Data gathering and oversight remain inconsistent. The Biden administration previously attempted to apply the Truth in Lending Act to BNPL, aligning it with credit card protections. Those rules were reversed under the Trump administration. Earlier this year, CFPB acting director Russell T. Vought halted enforcement and rescinded multiple policy guidelines, arguing they placed burdens on BNPL companies with minimal benefit to consumers.

Shortly after the rollback, the CFPB released a report suggesting most first-time BNPL borrowers repay their loans, even among subprime segments. But critics point out the disconnect: the CFPB focused on single-use borrowers, while rising default rates come from prolonged, repeated use. Without updated long-term data, the full picture remains unclear.

States are beginning to act. New York in May introduced licensing for BNPL providers. But patchwork regulations could allow lending firms to route around stricter jurisdictions.

Morris noted these systemic risks could grow given macroeconomic stressors, including the recent student loan repayment restart. A September Congressional Research Service analysis showed that 5.3 million borrowers are in default and another 4.3 million are in late-stage delinquency. Unemployment also hit 4.3%, its highest in nearly four years.

He warned that cascading debt problems could unfold even before BNPL delinquencies spike. Many consumers prioritize paying off their BNPL loans over traditional credit cards or car notes, which further clouds lending portfolios for banks and fintechs that rely on bureau-reported data.

Morris raised deeper ethical concerns around the sector’s direction. He recalled his “mom test” from his Capital One days: would you recommend this product to your mother? If not, it shouldn’t be offered. While not directly condemning the companies he’s backed, Morris emphasized the need for a moral compass in consumer finance.

The credit invisibility baked into BNPL’s business model is part of the problem. If providers do not report on-time payments to bureaus, consumers can’t build credit to qualify for cheaper loans. That may be intentional. “Some of these buy-now-pay-later companies don’t want that to happen,” he said. “They don’t want the consumer to graduate.”

Meanwhile, BNPL is embedding itself further into the financial ecosystem. Klarna operates as a licensed bank in Europe. Affirm has nearly 2 million debit cardholders who can finance in retail stores. Apple Pay and Google Pay both include BNPL features. PayPal processed $33 billion in BNPL payments in 2024, a 20% year-over-year increase.

Morris noted that software companies are increasingly relying on embedded finance to drive margins. “It starts off as a nice little add-on,” he observed, “but when the powers of the marketplace drive down the returns in the core business, it’s often these financing businesses that have the greatest longevity and market power.”

A potentially more concerning development is the extension of BNPL into business-to-business credit. Trade credit markets total $4.9 trillion in the United States — four times the size of the credit card industry.
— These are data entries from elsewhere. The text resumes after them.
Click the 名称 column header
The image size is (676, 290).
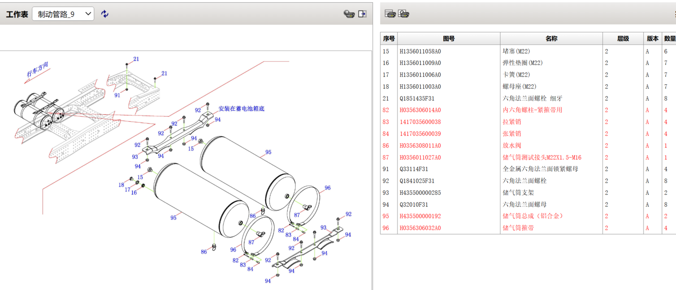click(551, 39)
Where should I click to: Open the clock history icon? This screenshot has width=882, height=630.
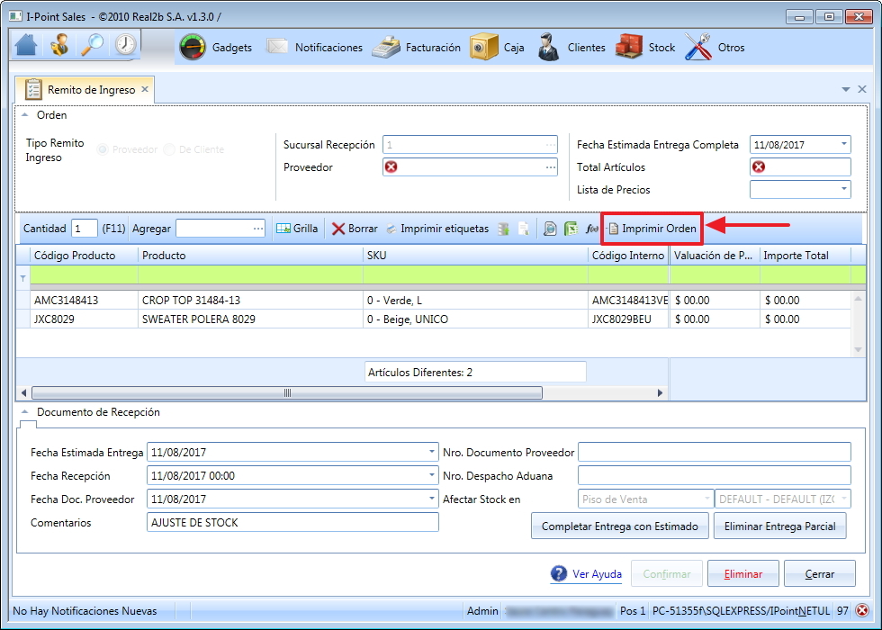coord(125,45)

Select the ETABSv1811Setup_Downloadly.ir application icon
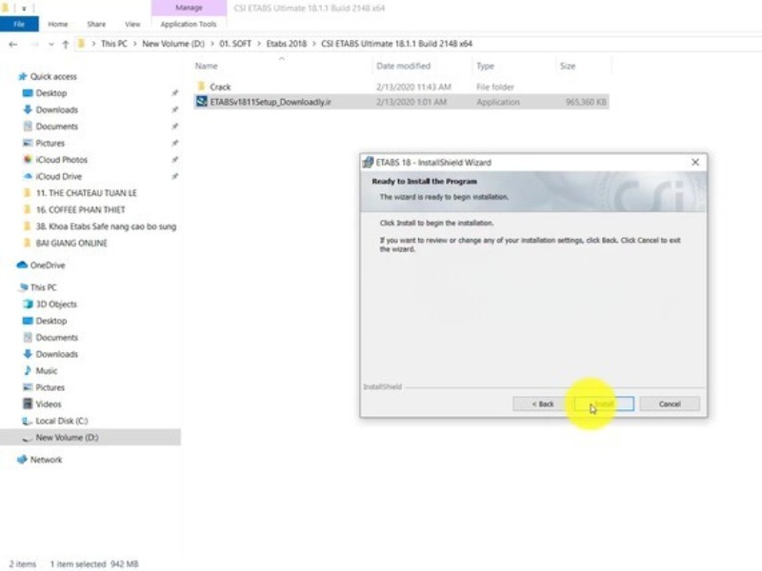click(201, 102)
When small companies gain access to BNPL-style financing, spending jumps by 40%, according to Hokodo, a B2B BNPL provider.

Investors are packaging and selling BNPL debt at scale. Elliott Advisors bought Klarna’s $39 billion British loan portfolio in 2024. KKR is purchasing up to $44 billion in BNPL debt from PayPal. Affirm has issued about $12 billion in asset-backed securities. Much of this debt goes unreported to credit bureaus, raising transparency issues for secondary markets.
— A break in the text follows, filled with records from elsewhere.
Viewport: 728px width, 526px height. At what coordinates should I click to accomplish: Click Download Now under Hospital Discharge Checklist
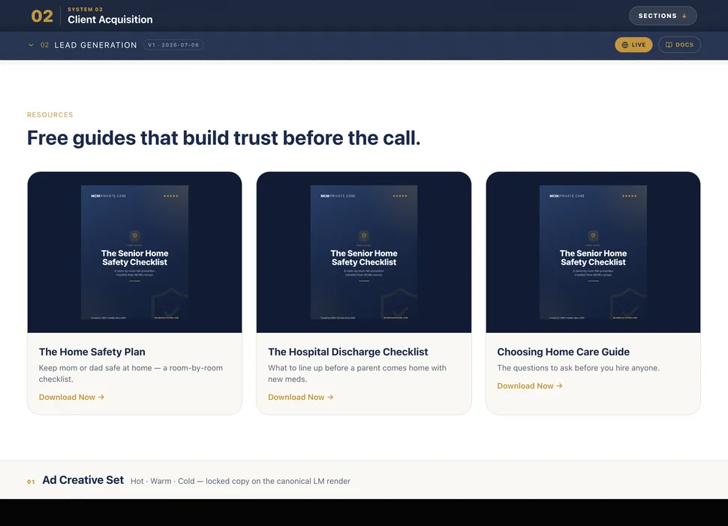click(x=301, y=398)
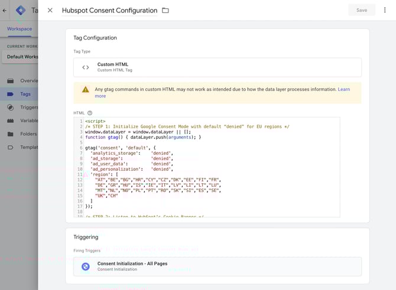Click the back arrow in top bar
This screenshot has width=396, height=290.
pos(5,10)
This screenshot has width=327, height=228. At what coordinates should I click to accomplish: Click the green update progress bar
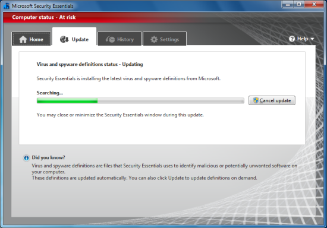point(140,100)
While headlines have focused on artificial intelligence as the dominant financial bubble, Morris sees BNPL as an under-tracked risk that could create broad economic stress. It affects lower-income Americans, often outside the traditional credit system. As Morris put it, “Delinquency is not rising yet. Charge-offs are not rising yet. But there are clearly storm clouds on the horizon.”

The question now is whether regulators will act before the invisible debt turns into visible damage.